## WHAT YOU HAVE TO DO
Output each entry in full so that the result matches the data exactly.

** Opening SOURCE DATA block **

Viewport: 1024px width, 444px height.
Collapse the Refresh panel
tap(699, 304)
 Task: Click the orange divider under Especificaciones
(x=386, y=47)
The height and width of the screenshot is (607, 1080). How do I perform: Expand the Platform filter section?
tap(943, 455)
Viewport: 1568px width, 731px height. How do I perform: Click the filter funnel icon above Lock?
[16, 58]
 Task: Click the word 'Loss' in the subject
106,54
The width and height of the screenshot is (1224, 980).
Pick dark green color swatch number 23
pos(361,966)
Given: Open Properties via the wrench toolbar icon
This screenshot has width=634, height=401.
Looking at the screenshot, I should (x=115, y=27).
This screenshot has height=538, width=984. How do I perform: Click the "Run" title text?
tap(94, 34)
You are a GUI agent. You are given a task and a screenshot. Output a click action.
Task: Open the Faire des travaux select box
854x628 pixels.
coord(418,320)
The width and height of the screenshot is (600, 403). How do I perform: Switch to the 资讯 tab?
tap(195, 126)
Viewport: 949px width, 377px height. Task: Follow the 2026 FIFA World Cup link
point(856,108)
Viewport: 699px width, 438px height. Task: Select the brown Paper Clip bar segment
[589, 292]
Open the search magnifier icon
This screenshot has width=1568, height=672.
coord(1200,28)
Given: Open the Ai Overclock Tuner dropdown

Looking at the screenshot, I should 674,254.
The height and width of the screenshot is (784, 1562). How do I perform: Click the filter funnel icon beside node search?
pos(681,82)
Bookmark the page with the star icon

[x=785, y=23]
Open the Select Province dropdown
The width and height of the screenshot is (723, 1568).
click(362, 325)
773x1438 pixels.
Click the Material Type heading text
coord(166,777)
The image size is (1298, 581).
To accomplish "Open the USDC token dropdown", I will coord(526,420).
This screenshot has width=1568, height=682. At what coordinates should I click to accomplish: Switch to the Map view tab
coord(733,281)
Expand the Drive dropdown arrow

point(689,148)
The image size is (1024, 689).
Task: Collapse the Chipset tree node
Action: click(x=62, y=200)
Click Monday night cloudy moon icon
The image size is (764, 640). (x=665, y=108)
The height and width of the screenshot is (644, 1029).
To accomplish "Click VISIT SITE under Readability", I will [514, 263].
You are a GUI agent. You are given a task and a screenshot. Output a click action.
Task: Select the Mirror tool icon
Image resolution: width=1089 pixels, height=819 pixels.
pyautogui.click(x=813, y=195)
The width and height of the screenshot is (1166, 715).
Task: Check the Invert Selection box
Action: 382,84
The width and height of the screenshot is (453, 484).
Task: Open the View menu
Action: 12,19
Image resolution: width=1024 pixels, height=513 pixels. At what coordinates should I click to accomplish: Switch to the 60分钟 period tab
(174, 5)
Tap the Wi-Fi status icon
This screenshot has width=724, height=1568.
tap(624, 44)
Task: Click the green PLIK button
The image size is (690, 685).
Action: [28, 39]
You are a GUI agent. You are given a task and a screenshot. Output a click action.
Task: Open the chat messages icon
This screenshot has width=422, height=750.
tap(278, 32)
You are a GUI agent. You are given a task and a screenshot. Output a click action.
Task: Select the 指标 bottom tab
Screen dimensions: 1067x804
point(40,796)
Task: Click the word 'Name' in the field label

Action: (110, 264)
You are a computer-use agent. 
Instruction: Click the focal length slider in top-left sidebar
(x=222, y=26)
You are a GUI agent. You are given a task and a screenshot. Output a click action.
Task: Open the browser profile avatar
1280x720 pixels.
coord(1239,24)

** Closing SOURCE DATA block **

## ANSWER FOR THE TASK
Viewport: 1024px width, 444px height.
Collapse the Refresh panel
tap(699, 304)
 Task: Click the orange divider under Especificaciones
(x=386, y=47)
The height and width of the screenshot is (607, 1080). How do I perform: Expand the Platform filter section?
tap(943, 455)
Viewport: 1568px width, 731px height. How do I perform: Click the filter funnel icon above Lock?
[16, 58]
 Task: Click the word 'Loss' in the subject
106,54
The width and height of the screenshot is (1224, 980).
Pick dark green color swatch number 23
pos(361,966)
Given: Open Properties via the wrench toolbar icon
This screenshot has width=634, height=401.
Looking at the screenshot, I should (x=115, y=27).
This screenshot has height=538, width=984. How do I perform: Click the "Run" title text?
tap(94, 34)
You are a GUI agent. You are given a task and a screenshot. Output a click action.
Task: Open the Faire des travaux select box
854x628 pixels.
coord(418,320)
The width and height of the screenshot is (600, 403). How do I perform: Switch to the 资讯 tab?
tap(195, 126)
Viewport: 949px width, 377px height. Task: Follow the 2026 FIFA World Cup link
point(856,108)
Viewport: 699px width, 438px height. Task: Select the brown Paper Clip bar segment
[589, 292]
Open the search magnifier icon
This screenshot has width=1568, height=672.
coord(1200,28)
Given: Open the Ai Overclock Tuner dropdown

Looking at the screenshot, I should 674,254.
The height and width of the screenshot is (784, 1562). How do I perform: Click the filter funnel icon beside node search?
pos(681,82)
Bookmark the page with the star icon

[x=785, y=23]
Open the Select Province dropdown
The width and height of the screenshot is (723, 1568).
click(362, 325)
773x1438 pixels.
Click the Material Type heading text
coord(166,777)
The image size is (1298, 581).
To accomplish "Open the USDC token dropdown", I will coord(526,420).
This screenshot has width=1568, height=682. At what coordinates should I click to accomplish: Switch to the Map view tab
coord(733,281)
Expand the Drive dropdown arrow

point(689,148)
The image size is (1024, 689).
Task: Collapse the Chipset tree node
Action: click(x=62, y=200)
Click Monday night cloudy moon icon
The image size is (764, 640). (x=665, y=108)
The height and width of the screenshot is (644, 1029).
To accomplish "Click VISIT SITE under Readability", I will [514, 263].
You are a GUI agent. You are given a task and a screenshot. Output a click action.
Task: Select the Mirror tool icon
Image resolution: width=1089 pixels, height=819 pixels.
pyautogui.click(x=813, y=195)
The width and height of the screenshot is (1166, 715).
Task: Check the Invert Selection box
Action: 382,84
The width and height of the screenshot is (453, 484).
Task: Open the View menu
Action: 12,19
Image resolution: width=1024 pixels, height=513 pixels. At what coordinates should I click to accomplish: Switch to the 60分钟 period tab
(174, 5)
Tap the Wi-Fi status icon
This screenshot has width=724, height=1568.
tap(624, 44)
Task: Click the green PLIK button
The image size is (690, 685).
Action: [28, 39]
You are a GUI agent. You are given a task and a screenshot. Output a click action.
Task: Open the chat messages icon
This screenshot has width=422, height=750.
tap(278, 32)
You are a GUI agent. You are given a task and a screenshot. Output a click action.
Task: Select the 指标 bottom tab
Screen dimensions: 1067x804
point(40,796)
Task: Click the word 'Name' in the field label

Action: (110, 264)
You are a computer-use agent. 
Instruction: Click the focal length slider in top-left sidebar
(x=222, y=26)
You are a GUI agent. You are given a task and a screenshot. Output a click action.
Task: Open the browser profile avatar
1280x720 pixels.
coord(1239,24)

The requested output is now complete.